From b3990db4f29019aaeb38470e45a8b2eda51915ea Mon Sep 17 00:00:00 2001
From: kraysent <kraysent@gmail.com>
Date: Sun, 24 May 2026 11:18:56 +0100
Subject: [PATCH 1/2] add b plotting to the geometry

---
 uploader/app/structured/geometry/upload.py | 133 +++++++++++++++------
 1 file changed, 94 insertions(+), 39 deletions(-)

diff --git a/uploader/app/structured/geometry/upload.py b/uploader/app/structured/geometry/upload.py
index b51c94a..8910aaf 100644
--- a/uploader/app/structured/geometry/upload.py
+++ b/uploader/app/structured/geometry/upload.py
@@ -33,29 +33,62 @@
     "isophote": "mag/arcmin2",
 }
 
-CHART_FIGSIZE = (8, 6)
-N_A_BINS = 80
-A_BIN_MIN = 0.05
-A_BIN_MAX = 500.0
-A_BIN_EDGES = np.logspace(np.log10(A_BIN_MIN), np.log10(A_BIN_MAX), N_A_BINS + 1)
-
-
-class _SemiMajorAxisAccumulator:
+CHART_FIGSIZE = (12, 6)
+N_AXIS_BINS = 80
+AXIS_BIN_MIN = 0.05
+AXIS_BIN_MAX = 500.0
+AXIS_BIN_EDGES = np.logspace(np.log10(AXIS_BIN_MIN), np.log10(AXIS_BIN_MAX), N_AXIS_BINS + 1)
+
+
+def _positive_histogram(values: list[float]) -> np.ndarray:
+    if not values:
+        return np.zeros(N_AXIS_BINS, dtype=np.int64)
+    positive = np.asarray([v for v in values if v > 0], dtype=np.float64)
+    if positive.size == 0:
+        return np.zeros(N_AXIS_BINS, dtype=np.int64)
+    batch_counts, _ = np.histogram(positive, bins=AXIS_BIN_EDGES)
+    return batch_counts.astype(np.int64)
+
+
+def _plot_axis_panel(
+    ax: plt.Axes,
+    counts: np.ndarray,
+    *,
+    xlabel: str,
+    title: str,
+    vmin: float | None,
+    vmax: float | None,
+    vmean: float | None,
+) -> None:
+    centers = np.sqrt(AXIS_BIN_EDGES[:-1] * AXIS_BIN_EDGES[1:])
+    widths = np.diff(AXIS_BIN_EDGES)
+    ax.bar(centers, counts, width=widths, align="center")
+    ax.set_xscale("log")
+    ax.set_yscale("log")
+    ax.set_xlabel(xlabel)
+    ax.set_ylabel("Count")
+    ax.set_title(title)
+    if vmin is not None and vmin > 0:
+        ax.axvline(vmin, color="gray", linestyle=":", linewidth=1)

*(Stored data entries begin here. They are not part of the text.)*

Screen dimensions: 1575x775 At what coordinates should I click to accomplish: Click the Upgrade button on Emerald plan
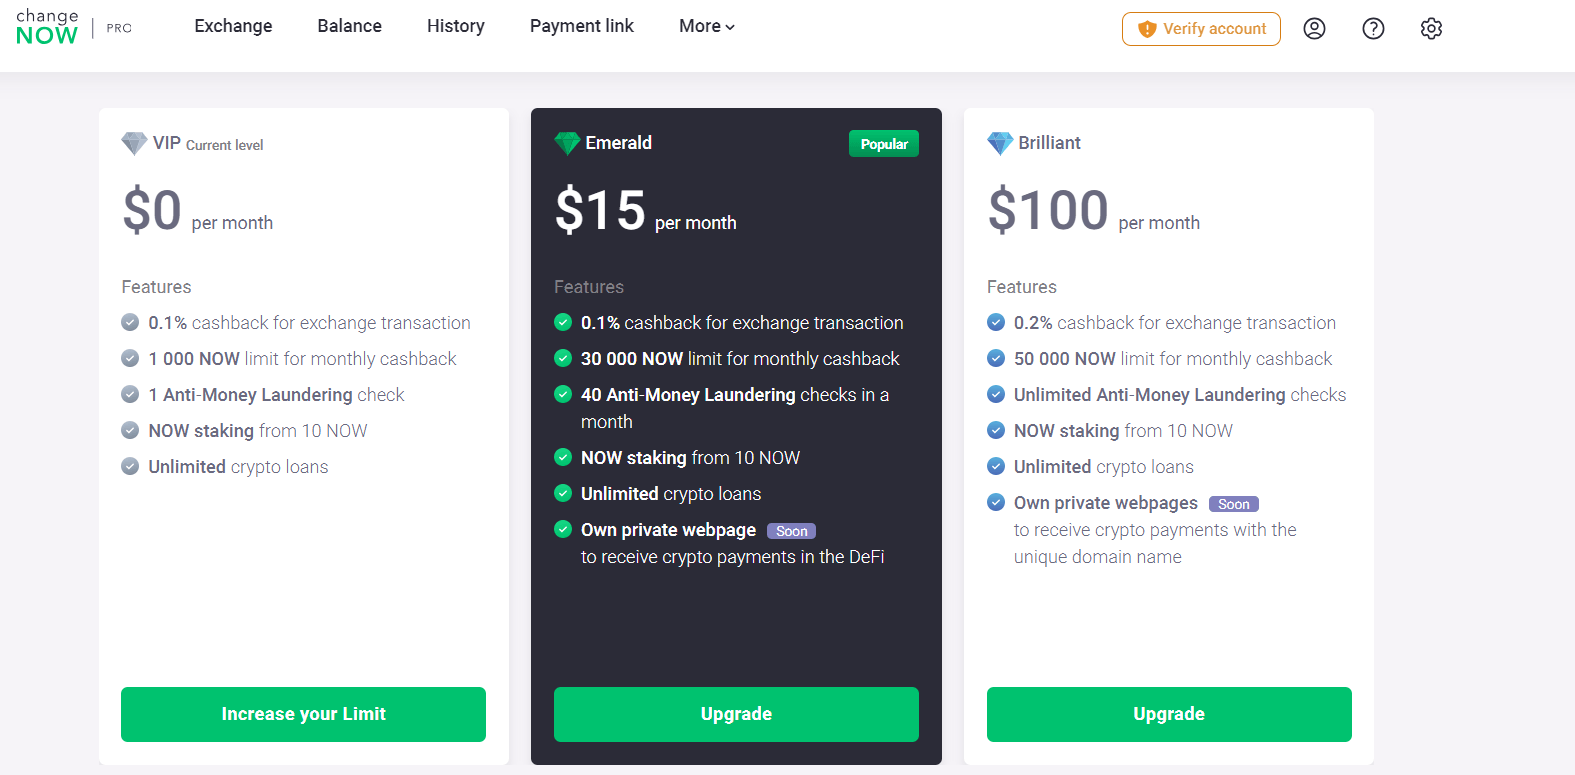(736, 714)
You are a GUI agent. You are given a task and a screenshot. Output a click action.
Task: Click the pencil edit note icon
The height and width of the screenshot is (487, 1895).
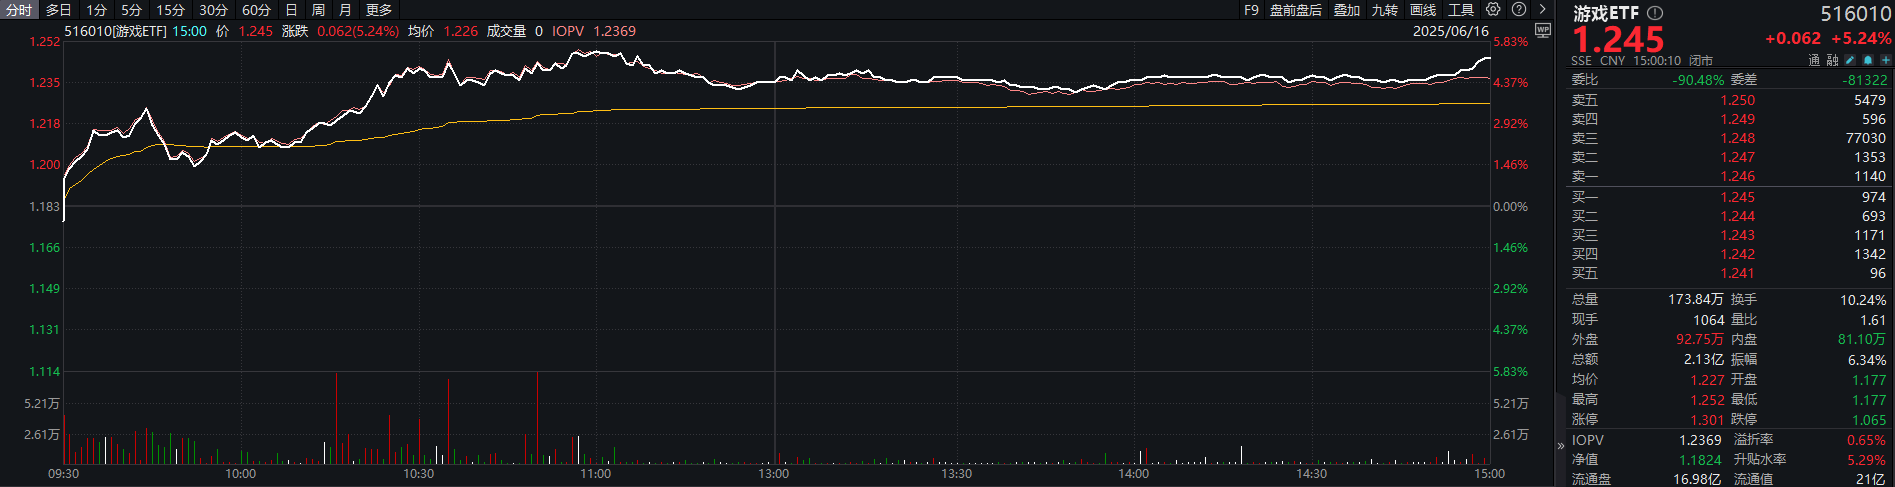[1850, 60]
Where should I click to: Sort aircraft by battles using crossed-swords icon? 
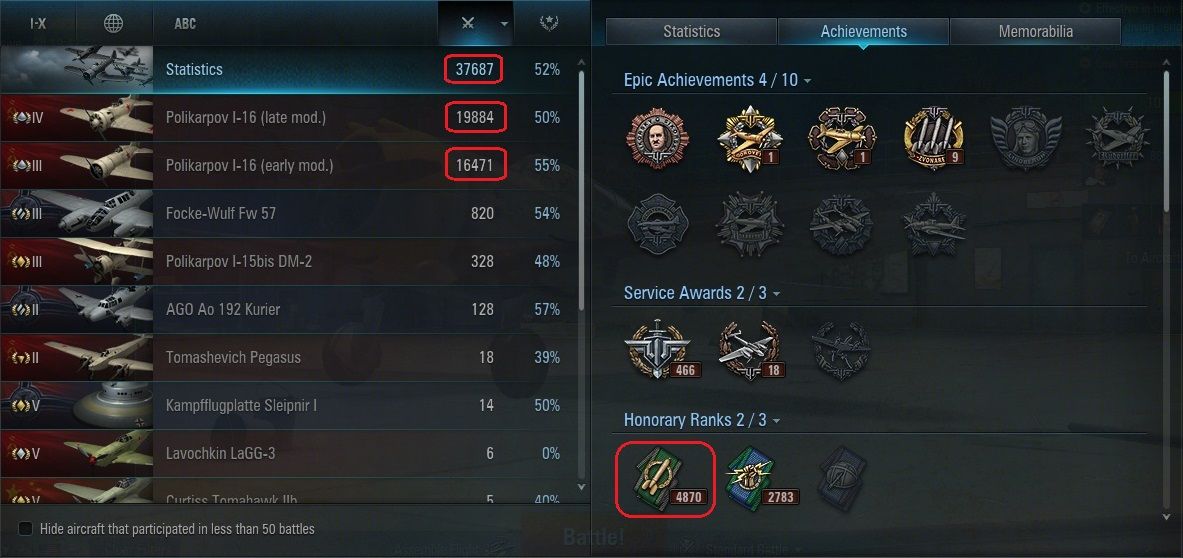pos(469,23)
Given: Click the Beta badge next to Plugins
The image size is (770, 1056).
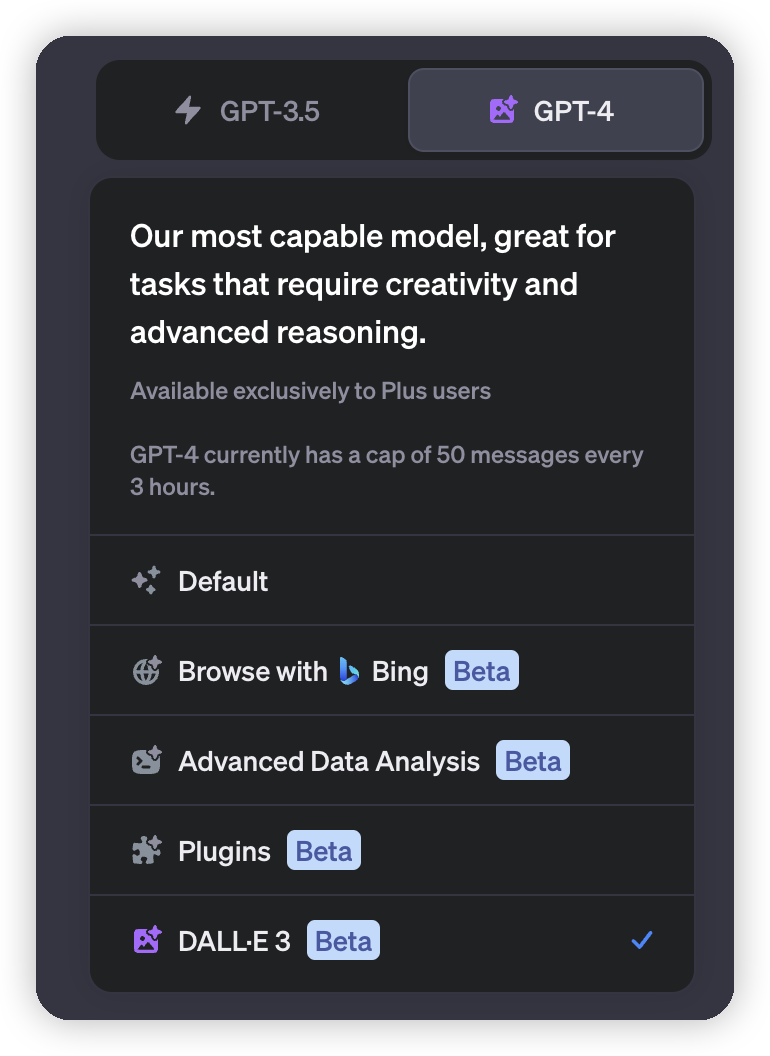Looking at the screenshot, I should point(324,851).
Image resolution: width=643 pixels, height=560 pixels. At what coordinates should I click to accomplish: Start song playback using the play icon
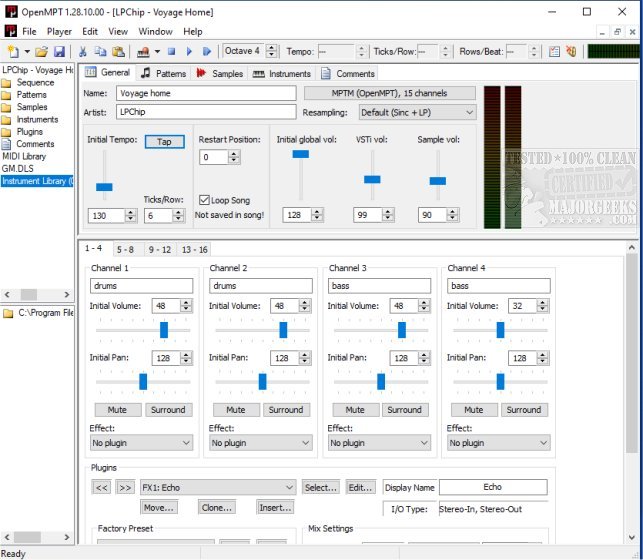point(189,51)
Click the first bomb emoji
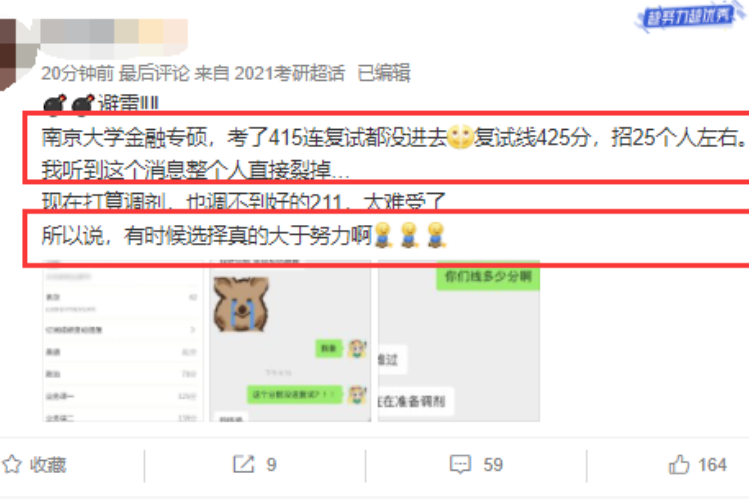749x499 pixels. (55, 104)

+    if vmax is not None and vmax > 0:
+        ax.axvline(vmax, color="gray", linestyle=":", linewidth=1)
+    if vmean is not None and vmean > 0:
+        ax.axvline(vmean, color="red", linestyle="--", linewidth=1, label=f"mean={vmean:.2f}")
+        ax.legend(loc="upper right", fontsize="small")
+
+
+class _GeometryDistributionAccumulator:
     def __init__(self) -> None:
-        self._counts = np.zeros(N_A_BINS, dtype=np.int64)
+        self._a_counts = np.zeros(N_AXIS_BINS, dtype=np.int64)
+        self._b_counts = np.zeros(N_AXIS_BINS, dtype=np.int64)
 
-    def add(self, a_values: list[float]) -> None:
-        if not a_values:
-            return
-        positive = np.asarray([v for v in a_values if v > 0], dtype=np.float64)
-        if positive.size == 0:
-            return
-        batch_counts, _ = np.histogram(positive, bins=A_BIN_EDGES)
-        self._counts += batch_counts.astype(np.int64)
+    def add(self, a_values: list[float], b_values: list[float]) -> None:
+        self._a_counts += _positive_histogram(a_values)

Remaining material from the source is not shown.